What are the best exercises to maintain padel fitness during a break from the court?

A combination of early morning runs, dynamic stretching, and strength training—especially focusing on leg exercises—helps maintain padel fitness. Simulating padel-specific movements after gym sessions also keeps skills sharp and satisfies the urge to play.

How can I simulate padel movements if I don’t have access to a court?

You can perform padel-specific drills, such as practicing offensive and defensive shot movements, two to three times per week after strength training. Five sets per session, focusing on different aspects of play, can help maintain technique and keep your connection to the sport.

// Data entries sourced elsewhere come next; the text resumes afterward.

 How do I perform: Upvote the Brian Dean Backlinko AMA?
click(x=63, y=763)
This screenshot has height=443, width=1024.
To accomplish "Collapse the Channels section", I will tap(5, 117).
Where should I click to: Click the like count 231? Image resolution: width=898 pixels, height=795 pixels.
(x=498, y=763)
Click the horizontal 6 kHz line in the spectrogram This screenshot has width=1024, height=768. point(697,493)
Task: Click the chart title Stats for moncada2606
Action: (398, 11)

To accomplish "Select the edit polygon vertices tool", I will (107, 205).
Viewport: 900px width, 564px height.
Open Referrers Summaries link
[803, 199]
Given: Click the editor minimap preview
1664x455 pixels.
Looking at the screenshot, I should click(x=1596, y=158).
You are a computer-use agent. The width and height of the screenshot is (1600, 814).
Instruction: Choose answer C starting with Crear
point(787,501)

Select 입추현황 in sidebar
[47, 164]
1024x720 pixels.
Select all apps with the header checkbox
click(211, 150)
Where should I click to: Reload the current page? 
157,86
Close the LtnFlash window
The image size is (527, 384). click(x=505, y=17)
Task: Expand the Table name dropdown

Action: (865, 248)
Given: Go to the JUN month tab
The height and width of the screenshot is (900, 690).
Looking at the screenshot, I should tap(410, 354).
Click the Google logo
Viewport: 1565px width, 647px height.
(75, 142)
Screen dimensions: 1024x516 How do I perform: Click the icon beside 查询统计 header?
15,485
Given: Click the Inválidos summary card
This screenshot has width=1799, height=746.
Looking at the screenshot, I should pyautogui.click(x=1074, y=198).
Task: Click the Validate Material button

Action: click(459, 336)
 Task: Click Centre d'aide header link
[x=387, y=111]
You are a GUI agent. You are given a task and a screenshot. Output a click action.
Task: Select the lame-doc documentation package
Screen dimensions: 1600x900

Is it important to maintain a strict schedule while away from padel?

Consistency is key. Starting the day early with exercise and balancing training with family or work commitments ensures you stay motivated and physically prepared, making it easier to return to padel when possible.

What role does strength training play in staying padel-ready?

Strength training, particularly for the legs, is essential for maintaining explosive power and stability on the court. Regular gym sessions during a break help preserve lower body strength, which is crucial for effective padel movement.

Can running replace padel sessions for maintaining fitness?

While running cannot fully replicate the movements of padel, a steady 5–6 km run at a relaxed pace helps maintain cardiovascular fitness and overall conditioning. Combining running with dynamic stretching and strength work offers a well-rounded substitute.

How can I stay motivated when I can’t play padel for several weeks?

Mixing different types of exercise, such as cardio, strength training, and padel-specific drills, keeps routines engaging and motivation high. Setting realistic goals and adapting your schedule to fit daily life helps maintain both mental and physical well-being.

Is perfect technique necessary when practicing padel movements off the court?

Perfect technique isn’t essential during substitute sessions. The main goal is to stay active, keep your body engaged with padel movements, and satisfy your urge to play until you can return to the court.